January 13 2009 / by amisampat
Category: Environment   Year: 2009   Rating: 3 Hot

By Ami Sampat240_tatanano.jpg

The Nano car, created by Tata Motors, has not yet gone on sale but an affordable micro-hybrid version is already gearing up to hit the market. In this micro-hybrid, the engine would automatically stop running once it has gone idle. This feature would cut fuel and gas emissions by 10 to 15 percent.

The Nano which was first introduced in January 2008, was said to be on the market by late 2008, but is now expected to roll into the market early this year. The Nano will cost an affordable $2,500, which may increase due to the added micro hybrid-system.

The introduction of Tata's Nano was meant to create the first reasonably priced, environmentally friendly car, in order to help the densely populated and polluted urban areas India. Having the hybrid being affordable will also make it more accesible to not just the rich class, but the middle class as well.

Meanwhile, China is producing hybrid cars of its own.
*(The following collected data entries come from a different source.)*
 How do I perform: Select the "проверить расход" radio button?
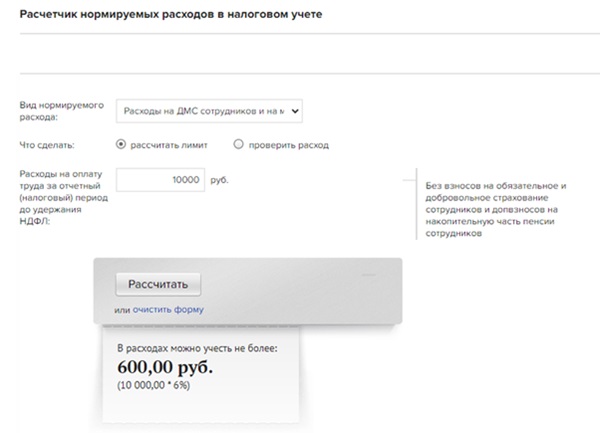click(x=238, y=144)
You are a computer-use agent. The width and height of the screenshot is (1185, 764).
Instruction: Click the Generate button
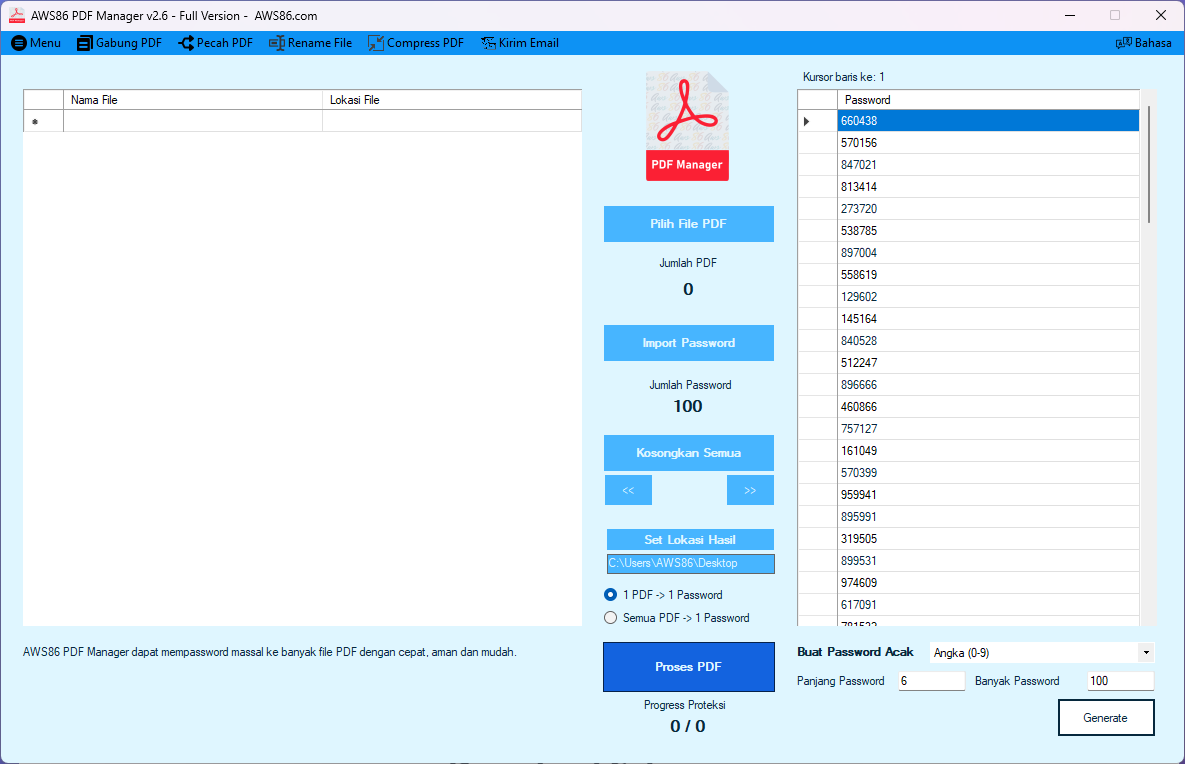click(x=1105, y=718)
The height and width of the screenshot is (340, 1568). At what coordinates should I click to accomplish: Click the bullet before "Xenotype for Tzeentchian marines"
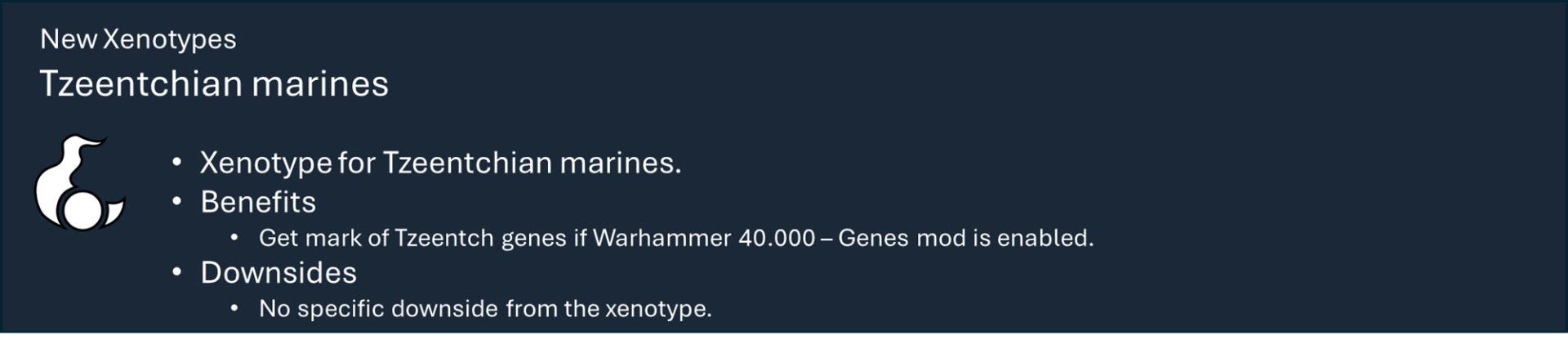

Chinese automakers, BYD, will display their hybrid car at the Detroit auto show this month. At the auto show, BYD will be given a main floor, rather than a hallway which it had last year. BYD will displaying its plug-in hybrid.

Brilliance China Automotive Holdings Ltd is also making its first appearance at the show.

China is certainly making waves to make its car companies known. However it will be five years before Chinese automakers are able to compete in the U.S. markets.

India and China's venture into hybrid cars is a preemptive step of the automakers to reduce pollution and make a name for itself in the North American auto industry. As these country's launch their respective cars in their homeland and the U.S, it will certainly cause a sensation for the rest of the world.